> TEXT UNDER STUDY

Driver fatigue factor in fatal crashes, worse in summer
By 56th Fighter Wing, Public Affairs and Safety offices
/ Published November 08, 2006
LUKE AIR FORCE BASE, Ariz. --
An annoying thumping noise like someone banging on walls, wakes the Airman from his sleep. Suddenly aware, he jerks the steering wheel away from the shoulder of the freeway before driving completely off the road.
Most drivers have faced drowsiness at some point in their lives, but sleepiness at the wheel, often referred to as driver fatigue, can be deadly.
Driving fatigue is one term used to describe the experience of driving while being sleepy or exhausted. It is both a physiological and psychological experience and is one of six contributing factors in fatal crashes, especially during summer months.
According to experts, the 101 days of summer, between Memorial Day and Labor Day weekends, are the deadliest days on the road and driver fatigue is often a contributing factor.
"The decisive factor in avoiding an automobile accident is the simple matter of concentrating on the task at hand," said Tech. Sgt. Wallace Greenwood, 56th Fighter Wing ground safety technician. "Fatigued drivers have slower reaction times, putting themselves and others in danger when they encounter unexpected or emergency situations. "People often think that driver fatigue means falling asleep at the wheel. Falling asleep, however, is an extreme form of fatigue, he said. Fatigue is tiredness, weariness or exhaustion. You can be fatigued enough to impair your driving long before you nod off at the wheel.

> TASK OBJECTIVE
Reproduce the article on driver fatigue in full, word for word.

Dataset items:
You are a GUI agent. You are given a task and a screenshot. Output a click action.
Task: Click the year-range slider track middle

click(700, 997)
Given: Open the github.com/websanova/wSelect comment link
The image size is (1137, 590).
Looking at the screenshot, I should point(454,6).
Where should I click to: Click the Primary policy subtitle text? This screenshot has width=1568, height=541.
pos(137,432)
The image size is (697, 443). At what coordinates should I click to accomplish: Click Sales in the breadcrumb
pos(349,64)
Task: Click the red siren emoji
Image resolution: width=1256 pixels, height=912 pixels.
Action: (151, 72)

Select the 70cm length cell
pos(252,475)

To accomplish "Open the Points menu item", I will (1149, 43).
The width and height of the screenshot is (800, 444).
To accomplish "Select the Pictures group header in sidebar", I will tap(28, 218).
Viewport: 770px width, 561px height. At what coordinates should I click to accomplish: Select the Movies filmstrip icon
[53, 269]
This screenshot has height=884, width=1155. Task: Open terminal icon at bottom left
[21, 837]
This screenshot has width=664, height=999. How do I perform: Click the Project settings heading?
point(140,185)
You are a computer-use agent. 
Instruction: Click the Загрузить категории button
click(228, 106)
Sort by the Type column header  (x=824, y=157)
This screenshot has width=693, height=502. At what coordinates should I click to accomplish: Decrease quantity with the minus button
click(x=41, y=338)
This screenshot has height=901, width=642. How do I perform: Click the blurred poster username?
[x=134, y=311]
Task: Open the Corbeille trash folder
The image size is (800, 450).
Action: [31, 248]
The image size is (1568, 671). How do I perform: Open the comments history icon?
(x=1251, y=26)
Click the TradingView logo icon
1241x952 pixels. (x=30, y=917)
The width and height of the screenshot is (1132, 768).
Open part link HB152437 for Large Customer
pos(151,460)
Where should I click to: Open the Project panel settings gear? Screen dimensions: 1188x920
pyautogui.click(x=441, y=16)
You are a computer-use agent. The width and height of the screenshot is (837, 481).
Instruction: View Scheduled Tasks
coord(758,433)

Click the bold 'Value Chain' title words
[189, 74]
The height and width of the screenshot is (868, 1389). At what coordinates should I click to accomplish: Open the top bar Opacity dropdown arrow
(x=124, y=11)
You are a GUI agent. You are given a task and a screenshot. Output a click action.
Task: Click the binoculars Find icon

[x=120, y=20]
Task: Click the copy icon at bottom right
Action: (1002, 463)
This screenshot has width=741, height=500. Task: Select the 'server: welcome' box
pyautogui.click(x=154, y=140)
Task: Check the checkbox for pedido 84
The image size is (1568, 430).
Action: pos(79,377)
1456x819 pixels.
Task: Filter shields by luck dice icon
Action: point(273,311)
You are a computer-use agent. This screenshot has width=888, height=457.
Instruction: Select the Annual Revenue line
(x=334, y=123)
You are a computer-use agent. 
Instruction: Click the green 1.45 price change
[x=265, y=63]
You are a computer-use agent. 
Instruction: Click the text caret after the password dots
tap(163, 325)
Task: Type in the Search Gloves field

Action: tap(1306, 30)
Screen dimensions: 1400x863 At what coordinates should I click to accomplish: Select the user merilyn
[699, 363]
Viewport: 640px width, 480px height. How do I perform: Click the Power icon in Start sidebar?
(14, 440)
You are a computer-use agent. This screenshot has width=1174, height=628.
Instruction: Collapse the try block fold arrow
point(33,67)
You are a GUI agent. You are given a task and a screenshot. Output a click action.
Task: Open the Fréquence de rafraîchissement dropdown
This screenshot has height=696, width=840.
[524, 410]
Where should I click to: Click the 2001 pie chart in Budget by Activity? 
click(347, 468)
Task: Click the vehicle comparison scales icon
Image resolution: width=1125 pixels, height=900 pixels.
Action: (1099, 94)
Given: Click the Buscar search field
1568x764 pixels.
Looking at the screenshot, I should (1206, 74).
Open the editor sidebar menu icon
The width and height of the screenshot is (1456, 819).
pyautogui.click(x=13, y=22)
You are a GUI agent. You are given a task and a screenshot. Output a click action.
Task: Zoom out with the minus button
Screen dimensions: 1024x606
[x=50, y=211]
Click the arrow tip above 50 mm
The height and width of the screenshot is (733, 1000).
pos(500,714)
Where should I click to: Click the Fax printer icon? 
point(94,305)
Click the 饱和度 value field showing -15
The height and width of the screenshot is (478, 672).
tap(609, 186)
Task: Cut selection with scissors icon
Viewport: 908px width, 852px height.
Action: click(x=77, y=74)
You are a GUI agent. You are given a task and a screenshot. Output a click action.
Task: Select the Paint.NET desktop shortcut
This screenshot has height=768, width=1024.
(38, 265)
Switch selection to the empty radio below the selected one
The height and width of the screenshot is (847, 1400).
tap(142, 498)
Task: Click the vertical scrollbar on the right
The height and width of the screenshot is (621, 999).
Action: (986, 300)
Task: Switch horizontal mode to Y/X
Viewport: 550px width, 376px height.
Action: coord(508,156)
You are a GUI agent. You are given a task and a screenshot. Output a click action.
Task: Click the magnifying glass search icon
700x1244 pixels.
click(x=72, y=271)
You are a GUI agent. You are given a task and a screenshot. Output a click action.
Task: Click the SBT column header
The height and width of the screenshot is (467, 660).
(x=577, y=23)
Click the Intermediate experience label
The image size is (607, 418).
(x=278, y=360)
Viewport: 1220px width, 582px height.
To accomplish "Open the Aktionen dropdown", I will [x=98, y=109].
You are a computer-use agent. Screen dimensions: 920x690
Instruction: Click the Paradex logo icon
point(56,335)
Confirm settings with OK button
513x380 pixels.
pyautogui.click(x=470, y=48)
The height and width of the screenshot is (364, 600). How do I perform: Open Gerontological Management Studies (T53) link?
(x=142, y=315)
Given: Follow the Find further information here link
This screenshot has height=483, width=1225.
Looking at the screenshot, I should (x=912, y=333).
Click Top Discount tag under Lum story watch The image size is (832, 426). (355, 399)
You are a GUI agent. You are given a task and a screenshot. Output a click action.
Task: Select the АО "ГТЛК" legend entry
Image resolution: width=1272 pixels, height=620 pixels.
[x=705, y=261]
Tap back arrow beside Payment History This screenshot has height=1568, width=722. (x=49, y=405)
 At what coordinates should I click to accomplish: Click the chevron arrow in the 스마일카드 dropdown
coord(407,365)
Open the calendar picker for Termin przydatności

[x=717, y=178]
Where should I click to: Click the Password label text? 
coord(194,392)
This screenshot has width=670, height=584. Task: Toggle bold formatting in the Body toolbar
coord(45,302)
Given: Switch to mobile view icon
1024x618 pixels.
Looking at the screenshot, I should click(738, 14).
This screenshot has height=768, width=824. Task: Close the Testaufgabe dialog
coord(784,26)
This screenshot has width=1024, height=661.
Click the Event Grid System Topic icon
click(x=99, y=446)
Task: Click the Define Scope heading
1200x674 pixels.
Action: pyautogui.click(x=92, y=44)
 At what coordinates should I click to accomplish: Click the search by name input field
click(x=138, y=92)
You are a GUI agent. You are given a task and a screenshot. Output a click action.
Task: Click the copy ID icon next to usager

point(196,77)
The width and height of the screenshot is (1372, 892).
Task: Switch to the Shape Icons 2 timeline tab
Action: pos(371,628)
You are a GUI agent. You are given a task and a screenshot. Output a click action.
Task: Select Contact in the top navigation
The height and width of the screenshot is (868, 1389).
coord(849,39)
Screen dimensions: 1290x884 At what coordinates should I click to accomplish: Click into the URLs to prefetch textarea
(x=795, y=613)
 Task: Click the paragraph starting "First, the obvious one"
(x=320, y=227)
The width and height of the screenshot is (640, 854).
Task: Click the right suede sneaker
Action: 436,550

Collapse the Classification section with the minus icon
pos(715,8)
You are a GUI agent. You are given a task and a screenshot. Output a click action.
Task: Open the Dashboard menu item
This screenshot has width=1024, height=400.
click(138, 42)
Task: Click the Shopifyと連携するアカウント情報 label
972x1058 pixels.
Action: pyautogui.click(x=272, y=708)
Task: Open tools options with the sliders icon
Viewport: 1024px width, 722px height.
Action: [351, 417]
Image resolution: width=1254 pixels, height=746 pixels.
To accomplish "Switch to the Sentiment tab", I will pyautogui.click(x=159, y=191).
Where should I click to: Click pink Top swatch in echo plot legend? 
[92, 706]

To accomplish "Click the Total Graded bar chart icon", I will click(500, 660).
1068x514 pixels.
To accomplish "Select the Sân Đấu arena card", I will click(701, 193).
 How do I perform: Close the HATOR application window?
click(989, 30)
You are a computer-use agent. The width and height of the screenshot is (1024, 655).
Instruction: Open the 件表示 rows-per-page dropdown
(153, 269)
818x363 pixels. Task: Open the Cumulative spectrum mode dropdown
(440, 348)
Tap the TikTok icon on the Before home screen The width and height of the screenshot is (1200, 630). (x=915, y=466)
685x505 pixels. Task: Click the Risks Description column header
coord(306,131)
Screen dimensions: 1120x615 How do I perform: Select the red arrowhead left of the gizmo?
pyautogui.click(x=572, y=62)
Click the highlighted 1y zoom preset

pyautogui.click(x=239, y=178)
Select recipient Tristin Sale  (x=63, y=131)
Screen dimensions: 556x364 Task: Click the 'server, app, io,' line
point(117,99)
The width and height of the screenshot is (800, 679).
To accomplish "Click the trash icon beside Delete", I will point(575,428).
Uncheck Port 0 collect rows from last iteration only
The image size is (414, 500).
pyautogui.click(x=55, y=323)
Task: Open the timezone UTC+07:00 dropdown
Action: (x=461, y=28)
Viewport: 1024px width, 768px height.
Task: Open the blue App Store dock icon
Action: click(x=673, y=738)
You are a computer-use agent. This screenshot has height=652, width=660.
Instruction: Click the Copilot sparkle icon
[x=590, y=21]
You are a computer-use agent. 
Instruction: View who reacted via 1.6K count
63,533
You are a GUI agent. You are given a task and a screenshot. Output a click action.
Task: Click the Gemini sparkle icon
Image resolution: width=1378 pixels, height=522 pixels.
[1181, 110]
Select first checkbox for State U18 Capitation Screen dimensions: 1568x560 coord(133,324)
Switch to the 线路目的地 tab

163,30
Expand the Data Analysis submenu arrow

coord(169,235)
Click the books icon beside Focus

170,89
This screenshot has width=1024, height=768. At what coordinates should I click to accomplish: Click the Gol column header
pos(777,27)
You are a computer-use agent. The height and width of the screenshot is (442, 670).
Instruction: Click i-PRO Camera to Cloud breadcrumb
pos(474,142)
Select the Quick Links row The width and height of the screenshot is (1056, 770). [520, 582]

> SOLUTION BELOW
Driver fatigue factor in fatal crashes, worse in summer
By 56th Fighter Wing, Public Affairs and Safety offices
/ Published November 08, 2006
LUKE AIR FORCE BASE, Ariz. --
An annoying thumping noise like someone banging on walls, wakes the Airman from his sleep. Suddenly aware, he jerks the steering wheel away from the shoulder of the freeway before driving completely off the road.
Most drivers have faced drowsiness at some point in their lives, but sleepiness at the wheel, often referred to as driver fatigue, can be deadly.
Driving fatigue is one term used to describe the experience of driving while being sleepy or exhausted. It is both a physiological and psychological experience and is one of six contributing factors in fatal crashes, especially during summer months.
According to experts, the 101 days of summer, between Memorial Day and Labor Day weekends, are the deadliest days on the road and driver fatigue is often a contributing factor.
"The decisive factor in avoiding an automobile accident is the simple matter of concentrating on the task at hand," said Tech. Sgt. Wallace Greenwood, 56th Fighter Wing ground safety technician. "Fatigued drivers have slower reaction times, putting themselves and others in danger when they encounter unexpected or emergency situations. "People often think that driver fatigue means falling asleep at the wheel. Falling asleep, however, is an extreme form of fatigue, he said. Fatigue is tiredness, weariness or exhaustion. You can be fatigued enough to impair your driving long before you nod off at the wheel.